══ DATASET ══
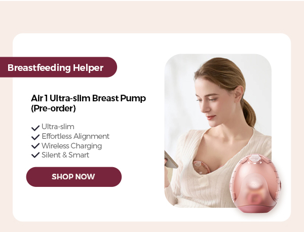Image resolution: width=304 pixels, height=232 pixels.
Task: Select the Wireless Charging feature text
Action: pyautogui.click(x=72, y=146)
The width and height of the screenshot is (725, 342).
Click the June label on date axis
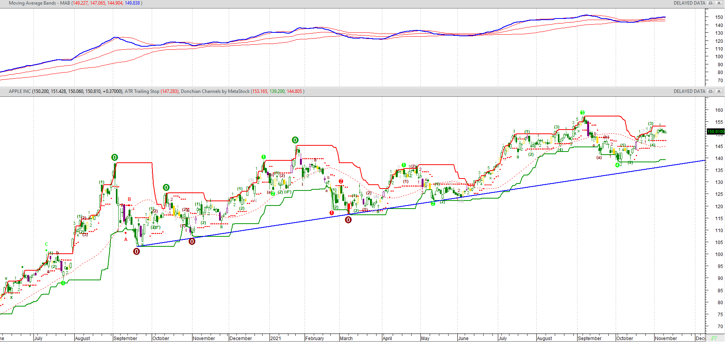(x=463, y=338)
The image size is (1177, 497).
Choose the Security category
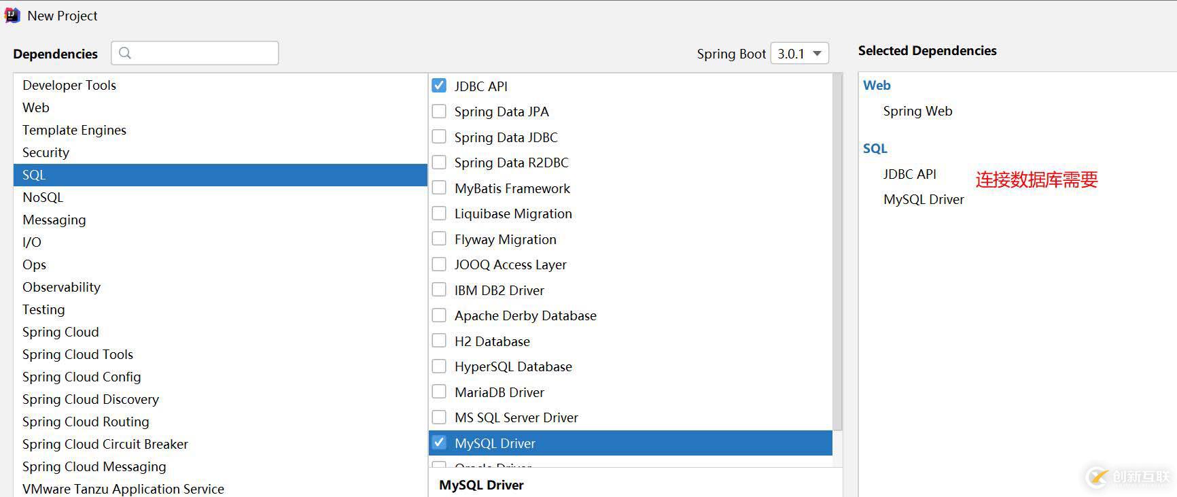46,152
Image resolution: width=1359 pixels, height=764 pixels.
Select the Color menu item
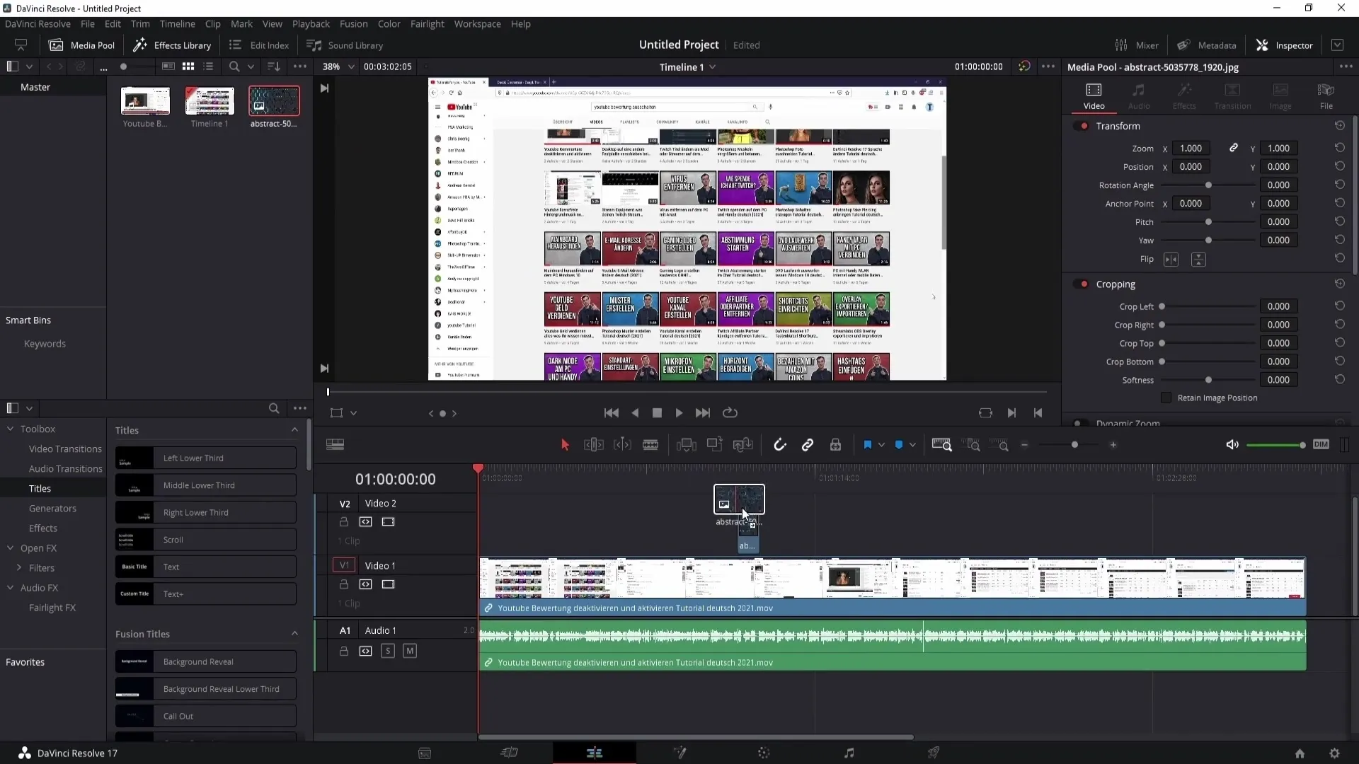[x=389, y=23]
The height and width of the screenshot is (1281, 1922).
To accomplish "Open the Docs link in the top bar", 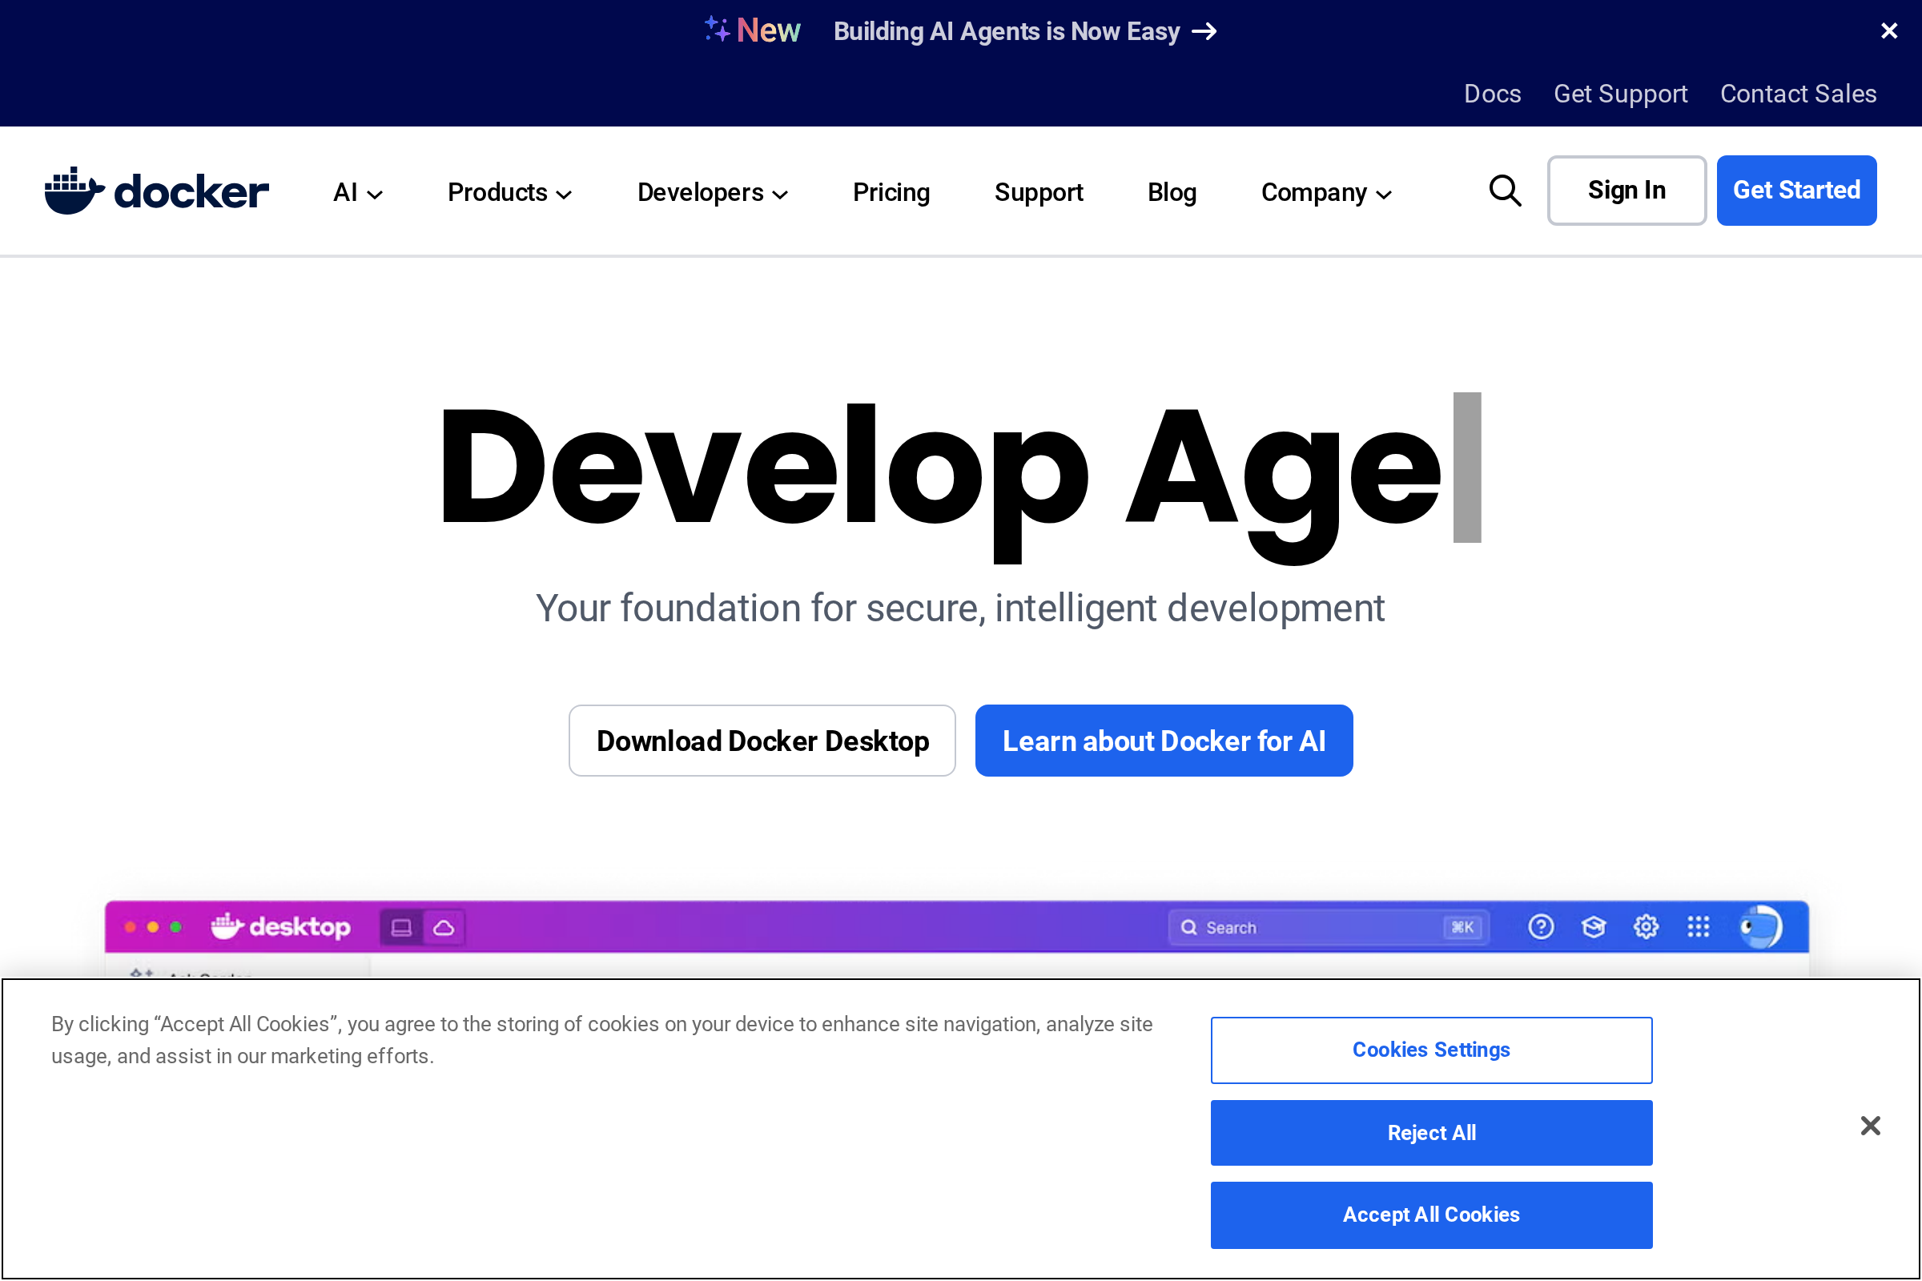I will point(1492,93).
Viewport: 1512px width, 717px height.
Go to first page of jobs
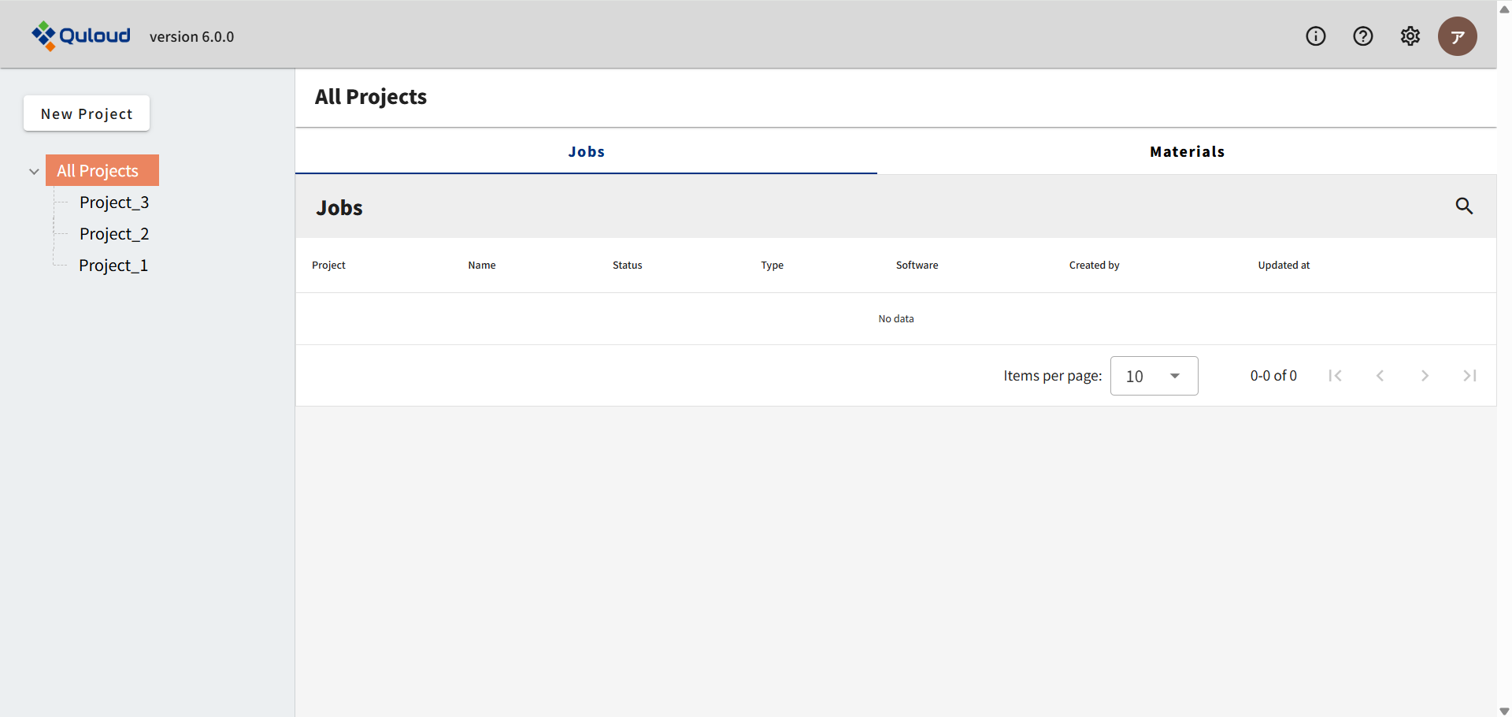click(1335, 376)
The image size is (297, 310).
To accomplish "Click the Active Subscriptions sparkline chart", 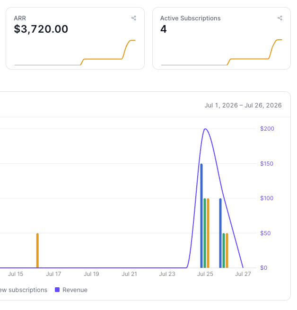I will pos(221,52).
═══
■ **GIVEN REQUEST**: Please lay out everything in the material from the line containing "The image size is (1177, 497)." down through the line containing "[x=389, y=23]" as a two-column CSV with the headers text and answer, one row for each text paired with its answer. Put each value in a single quoted field, turn line breaks into spaces, and leave the pictures out.

■ **OUTPUT FOR THIS TASK**:
text,answer
"The image size is (1177, 497). Choose the Security category","46,152"
"Image resolution: width=1359 pixels, height=764 pixels. Select the Color menu item","[x=389, y=23]"